- [MATERIAL PROVIDED]
..........

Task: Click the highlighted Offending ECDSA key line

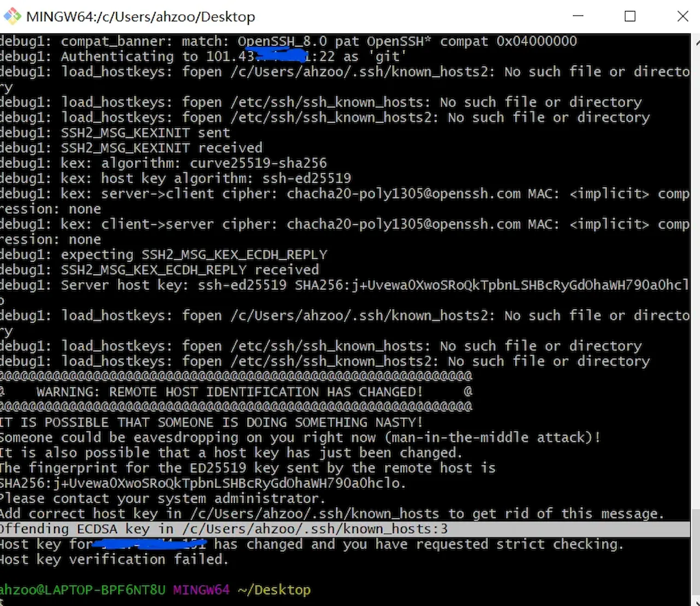Action: [x=223, y=529]
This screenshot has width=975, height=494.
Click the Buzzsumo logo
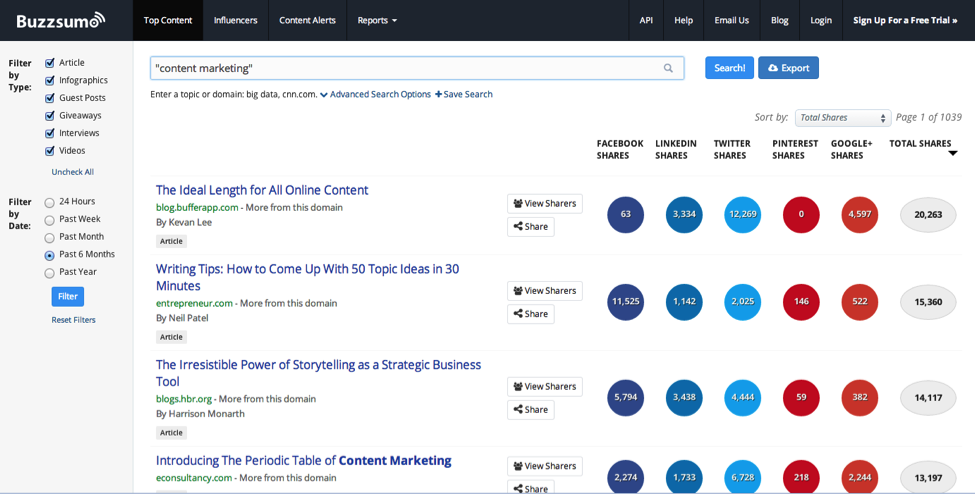click(x=59, y=20)
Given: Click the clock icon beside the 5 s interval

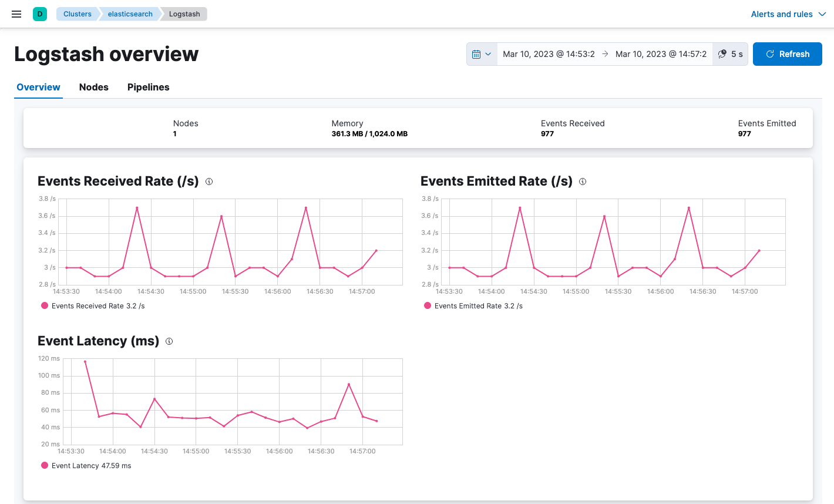Looking at the screenshot, I should coord(722,53).
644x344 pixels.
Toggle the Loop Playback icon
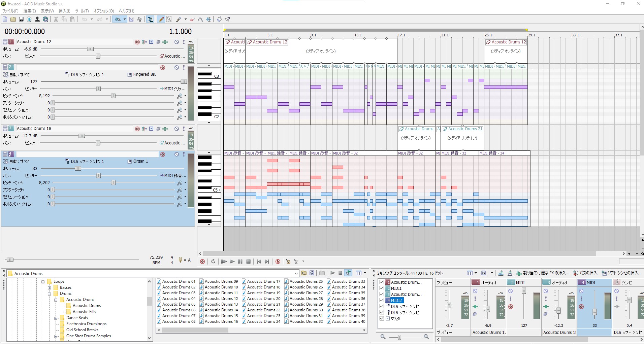213,262
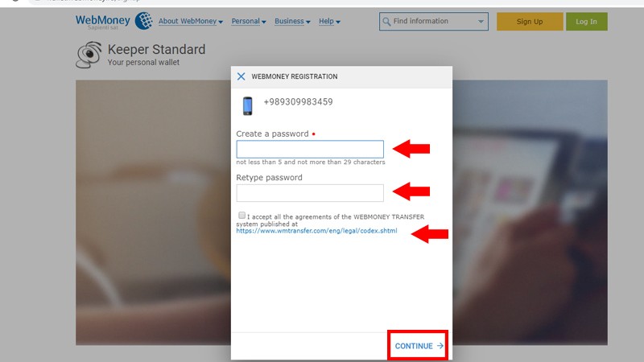Click the Continue button
The width and height of the screenshot is (644, 362).
[x=418, y=346]

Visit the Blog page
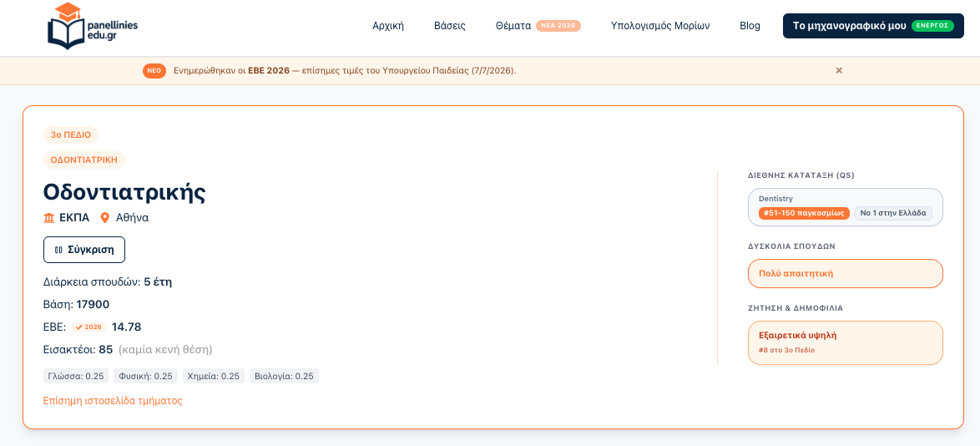750,26
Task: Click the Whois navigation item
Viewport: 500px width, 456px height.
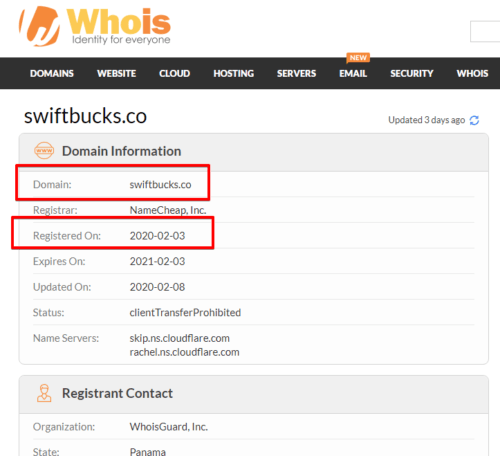Action: tap(472, 73)
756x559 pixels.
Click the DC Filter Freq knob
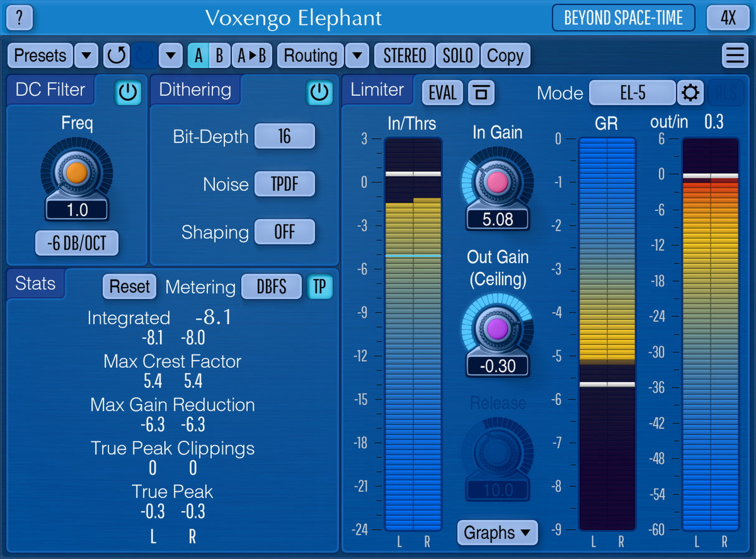77,173
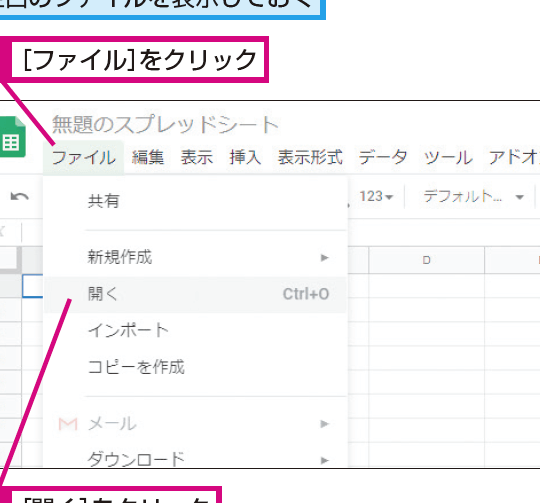Screen dimensions: 540x503
Task: Click the 無題のスプレッドシート title field
Action: tap(165, 124)
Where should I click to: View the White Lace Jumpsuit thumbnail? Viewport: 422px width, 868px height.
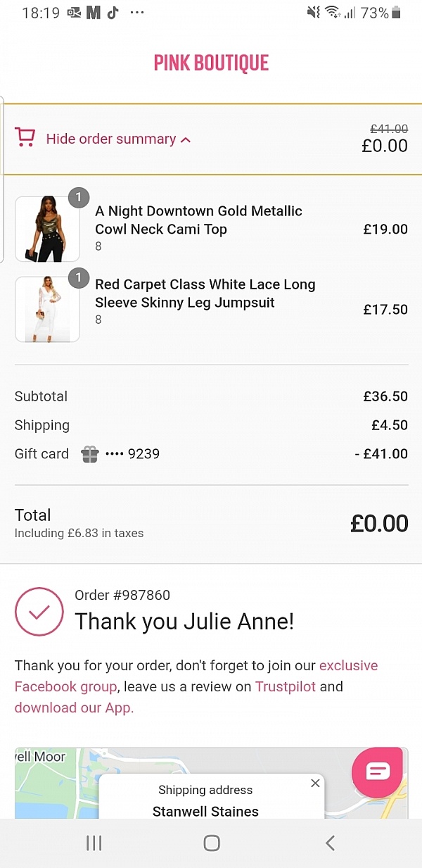pos(47,309)
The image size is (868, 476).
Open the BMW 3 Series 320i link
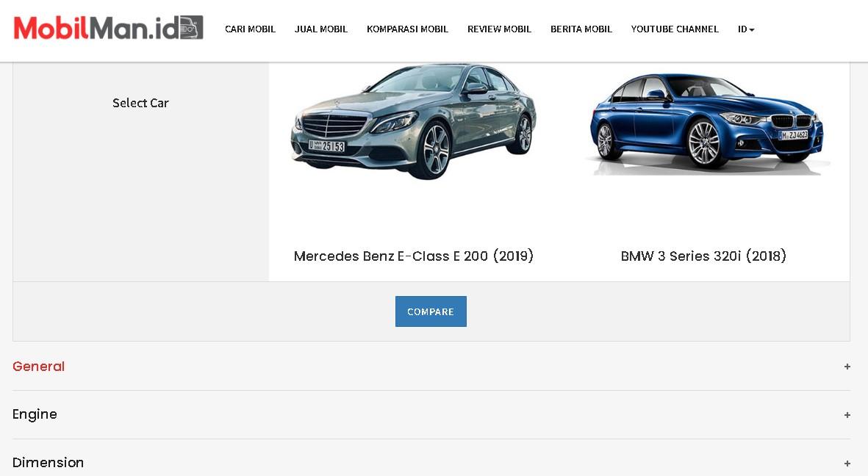coord(703,256)
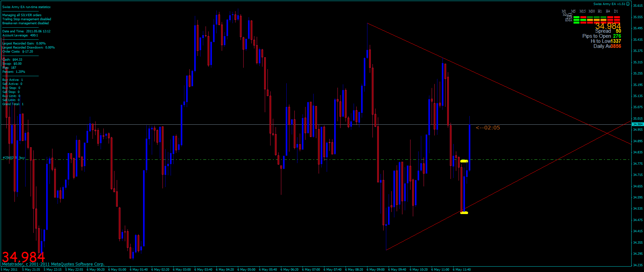The image size is (644, 272).
Task: Click the orange 34.984 price in the indicator panel
Action: [608, 26]
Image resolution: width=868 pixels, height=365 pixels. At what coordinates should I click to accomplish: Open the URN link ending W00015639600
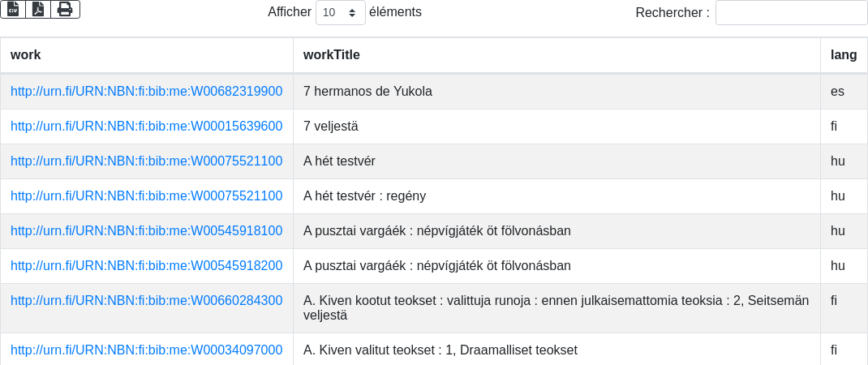[147, 127]
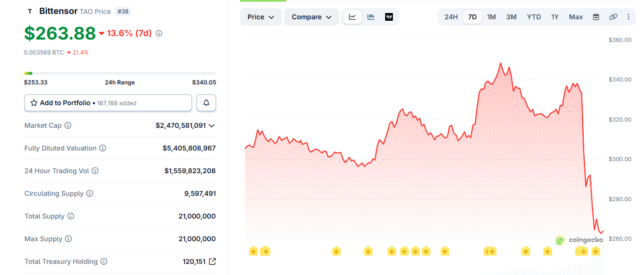The image size is (644, 275).
Task: Open Total Treasury Holding external link icon
Action: pos(213,261)
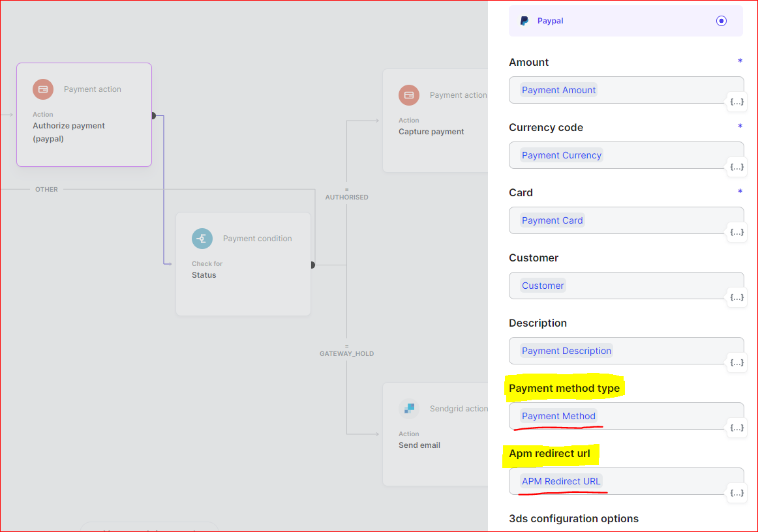Click the Payment action icon on Capture payment node

409,95
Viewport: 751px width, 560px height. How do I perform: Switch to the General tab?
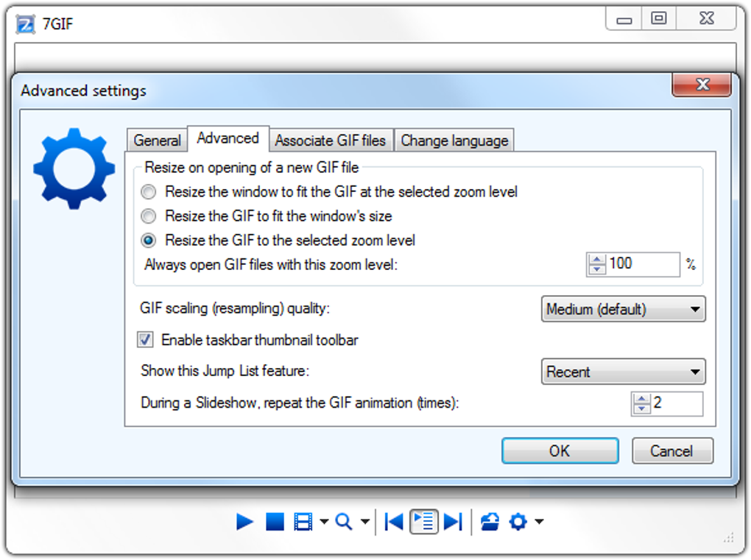tap(156, 140)
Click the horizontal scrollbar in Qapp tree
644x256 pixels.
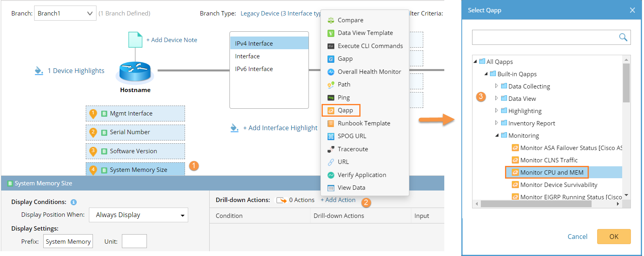[x=536, y=204]
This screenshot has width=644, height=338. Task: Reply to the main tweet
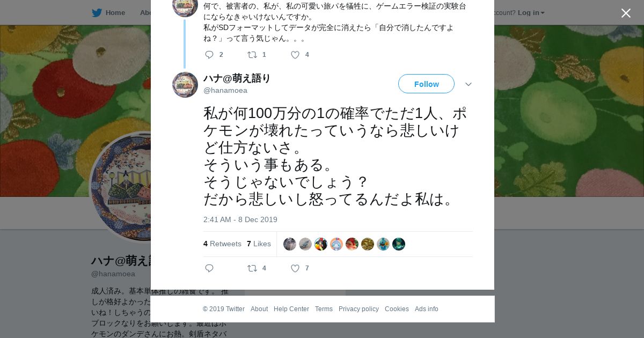pos(209,268)
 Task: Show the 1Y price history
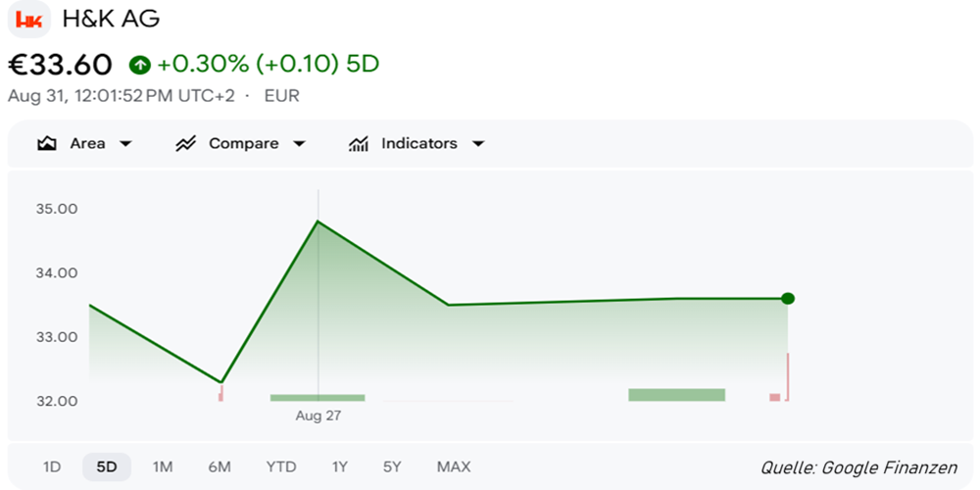pyautogui.click(x=339, y=466)
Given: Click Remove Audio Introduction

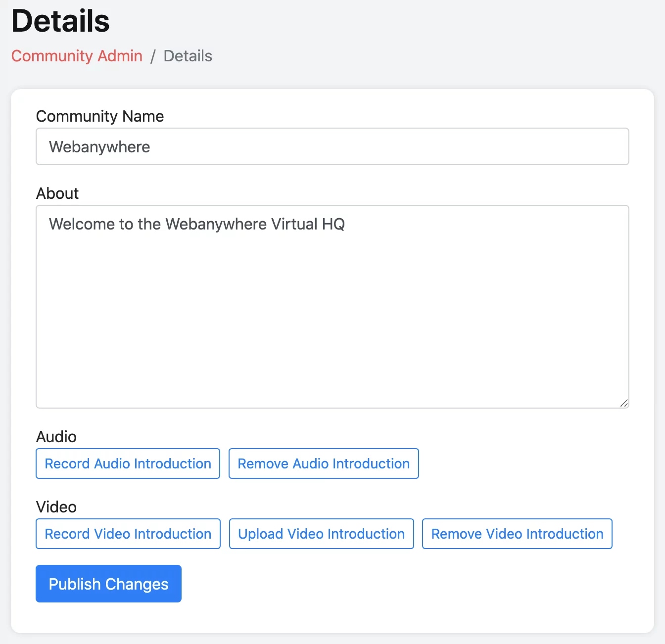Looking at the screenshot, I should [x=324, y=463].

..........

Return every entry above exactly as written, with no pictures included.

- [OUTPUT BELOW]
Task: Click the highlighted Offending ECDSA key line

Action: [x=223, y=529]
This screenshot has width=975, height=494.
Click the Buzzsumo logo
click(x=59, y=20)
Given: Click the clock icon beside the 5 s interval

Looking at the screenshot, I should coord(722,53).
644x344 pixels.
Toggle the Loop Playback icon
213,262
Click the Continue button
The width and height of the screenshot is (644, 362).
[x=418, y=346]

Visit the Blog page
750,26
Task: Click the Whois navigation item
Viewport: 500px width, 456px height.
Action: tap(472, 73)
756x559 pixels.
Click the DC Filter Freq knob
77,173
Screen dimensions: 540x503
Task: Click the 無題のスプレッドシート title field
Action: tap(165, 124)
Where should I click to: View the White Lace Jumpsuit thumbnail? Viewport: 422px width, 868px height.
pos(47,309)
The image size is (868, 476).
Open the BMW 3 Series 320i link
coord(703,256)
The image size is (644, 272).
Task: Click the orange 34.984 price in the indicator panel
Action: [608, 26]
Image resolution: width=868 pixels, height=365 pixels. At what coordinates should I click to accomplish: Open the URN link ending W00015639600
[147, 127]
The image size is (644, 275).
Task: Open Total Treasury Holding external link icon
Action: pos(213,261)
Click the Payment action icon on Capture payment node

409,95
Viewport: 751px width, 560px height. How do I perform: Switch to the General tab?
tap(156, 140)
Click the horizontal scrollbar in Qapp tree
644x256 pixels.
[x=536, y=204]
This screenshot has width=644, height=338. Task: Reply to the main tweet
pos(209,268)
 Task: Show the 1Y price history
pyautogui.click(x=339, y=466)
Given: Click Remove Audio Introduction

Looking at the screenshot, I should [x=324, y=463].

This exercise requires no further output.